Vi um pouco desse tratamento ser aplicado ao meu avô que, em seus noventa anos de idade, sofreu com o peso do tempo... e sei que todos se esforçaram muito para dar-lhe um tratamento digno, respeitando seu tempo.
Hoje foi um dia de reflexões sobre essas questões... às vezes queremos que um ente querido, que um amigo, permaneça aqui conosco, não importa em quais condições... e isso, a meu ver, é muito egoísmo de nossa parte. Precisamos aceitar nossa finitude e fazer com o fim da jornada seja digno, respeitoso, sem dor.
O trabalho da Dra. Ana Claudia Quintana Arantes, da Faculdade de Medicina da Universidade de São Paulo - FMUSP - ao qual me referi anteriormente, trata disso: de como respeitar o fim, quando esse é o único meio disponível pela Medicina.
Vale a pena saber um pouco mais sobre o assunto. Creio que sua fala traz um pouco mais de esclarecimento ao assunto... afinal, "a morte é um dia que vale a pena viver ".
TEDxFMUSP - Dra. Ana Claudia Quintana Arantes
Gostaria que meu pai estivesse aqui hoje... ele estaria pirando, junto comigo, na reviravolta que a minha vida deu e está dando. Me contento com as boas lembranças e com seu desejo de que a Medicina evolua não apenas para deixar seus pacientes vivos, seja lá por quanto tempo for, mas que tenham qualidade de vida. Que esses segundos a mais valham a pena e possam ser, de fato, vividos. Caso contrário, será difícil entender o quanto essa sobrevida vale a pena (e esse é, sem dúvida, um dos meus questionamentos que me perturbam).
Pra finalizar, devo admitir que não há um dia em que não sinto saudades do meu pai. Sempre que saio pra trabalhar, me lembro dele... a minha última memória dele é vê-lo, pelo retrovisor, fechando o portão. No início foi dificílimo chegar em casa e não tê-lo mais me esperando. As boas lembranças são aquelas que ficam e aquecem o coração. É difícil não contar com sua presença física, com seu beijo e seu abraço... mas também não seria fácil tê-lo aqui, fisicamente, sem qualquer condição de dar um beijo, um abraço ou papear um pouco.
O meu amor por ele será eterno, assim como a minha gratidão e as boas lembranças, incluindo a longa conversa que tivemos - nossa última longa conversa após assistir "Interstellar", uma semana antes de sua partida numa tarde de domingo... conversamos sobre Física, sobre Teoria da Relatividade e, novamente, sobre as questões relacionadas ao tempo... o tempo de vida/sobrevida e a qualidade de vida.

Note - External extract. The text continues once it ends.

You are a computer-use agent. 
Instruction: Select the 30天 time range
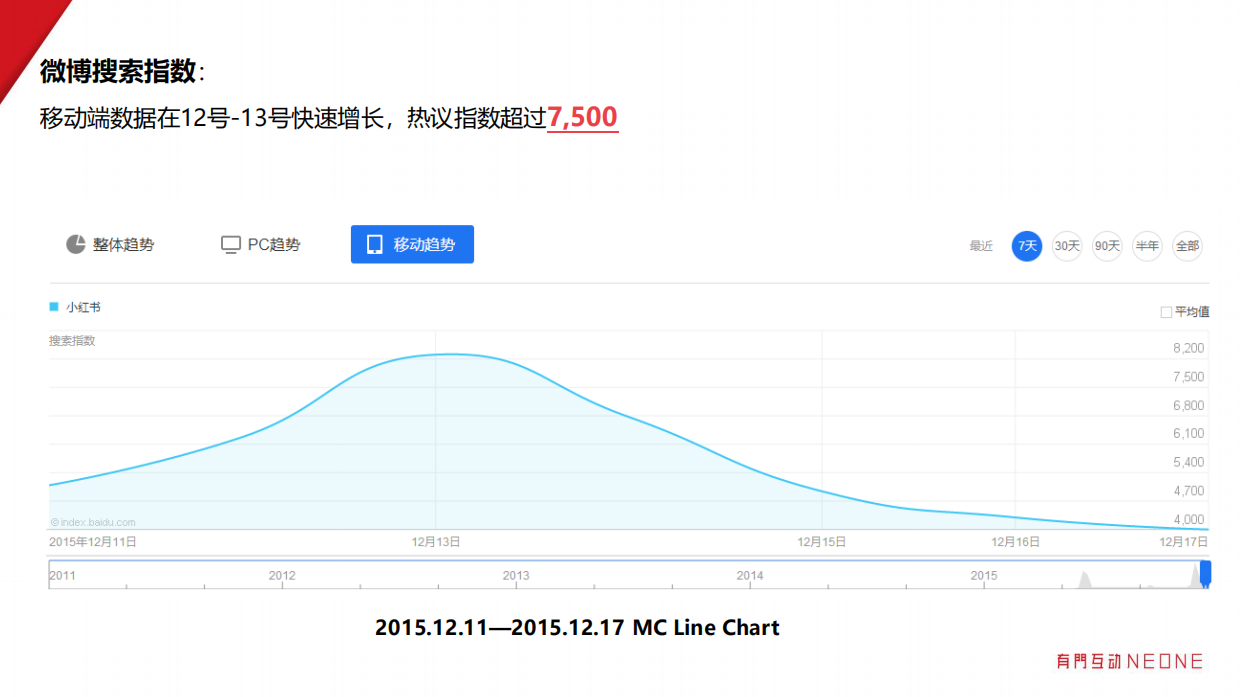tap(1067, 246)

Por mais que nos indignemos, nos inconformemos, nos recusemos a aceitar, uma vez estando vivos, o certo é que um dia, não sabemos quando e nem como, morreremos... todos nós, sem exceção.

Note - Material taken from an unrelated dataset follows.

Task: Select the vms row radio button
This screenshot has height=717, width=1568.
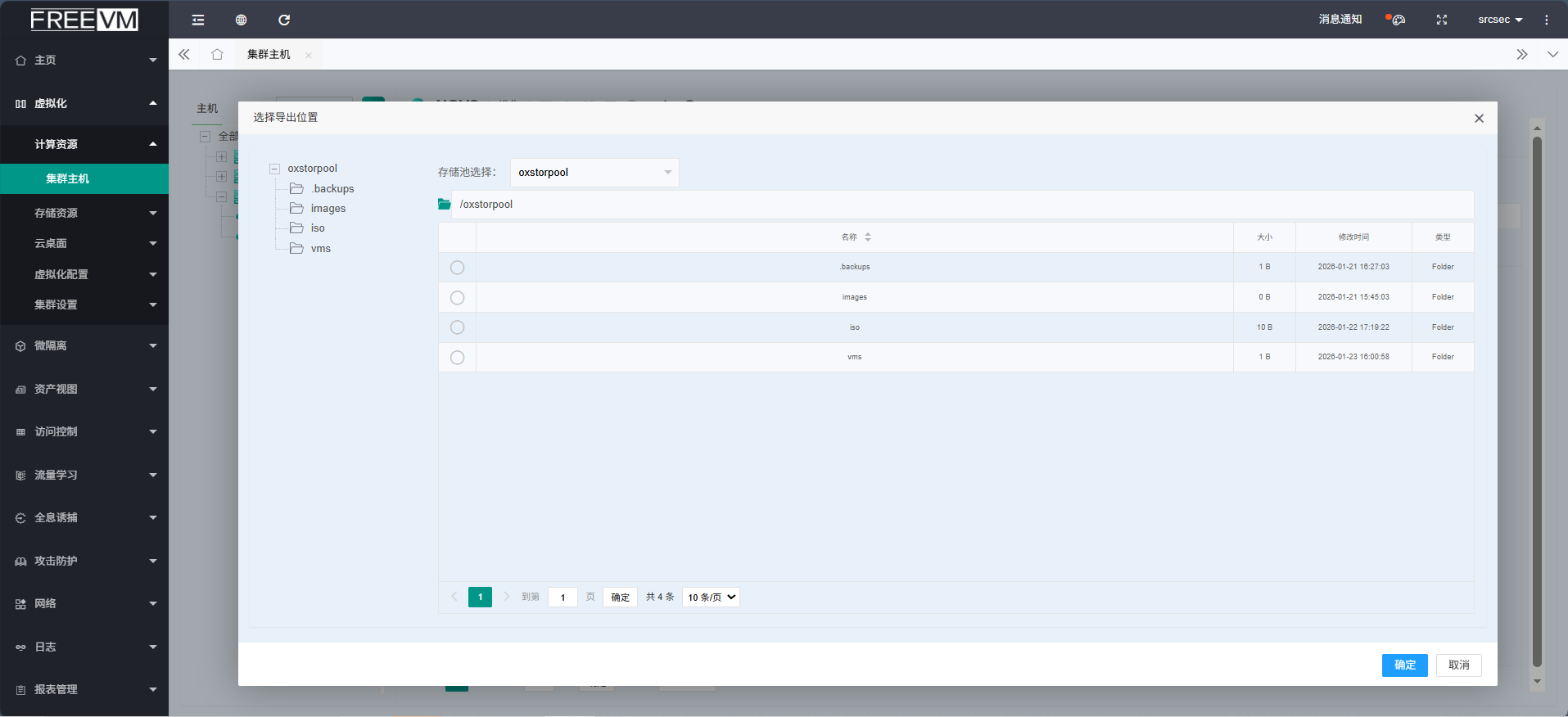Action: point(457,358)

Algumas vezes o quando e o como acabam dando as caras, num anúncio, que parece ser desesperador, de que a morte está próxima... não há o dia exato, mas há o período... não há a causa exata, mas há os problemas evidentes que farão ela chegar...
Fiquei pensando nisso quando me deparei com a notícia da morte de John Nash e sua esposa, Alicia. Essa foi uma daquelas notícias inesperadas. Mesmo sabendo de seus 86 anos, Nash ainda estava na ativa.
Ocorrências como essas proporcionam uma reflexão sobre os valores das coisas, sobre o que realmente devemos considerar importante, relevante, imprescindível. Às vezes, por alguma razão, brigamos, destratamos o próximo, respondemos muito mal a uma simples pergunta... claro, não são raras as vezes que nos cansamos de uma série de coisas, de algumas mesmices, de algumas manias, mas devemos ponderar tudo isso. O simples fato de sair sem falar tchau pode implicar na última oportunidade de dizer que, na verdade, ao invés de ódio o que sempre houve foi muito amor... mas, às vezes, isso pode passar de forma despercebida e sem chance de voltar atrás.
Fiquei pensando nessas coisas... fiquei pensando na nossa atual realidade composta por guerras, ataques das mais variadas ordens, fanatismos que caminham na direção contrária da paz pregada pelas tais leituras sagradas, dentre tantas outras coisas.
Parece que o melhor a fazer é nos vigiarmos diuturnamente, com o objetivo de errarmos menos, de amarmos mais, de percebermos o valor das coisas em atitudes que nem precisam ser muito rebuscadas... pequenos atos que, juntos, implicam numa enormidade ao final da nossa vida, deixando a nossa consciência tranquila, livre do peso da indiferença, do tormento do arrependimento.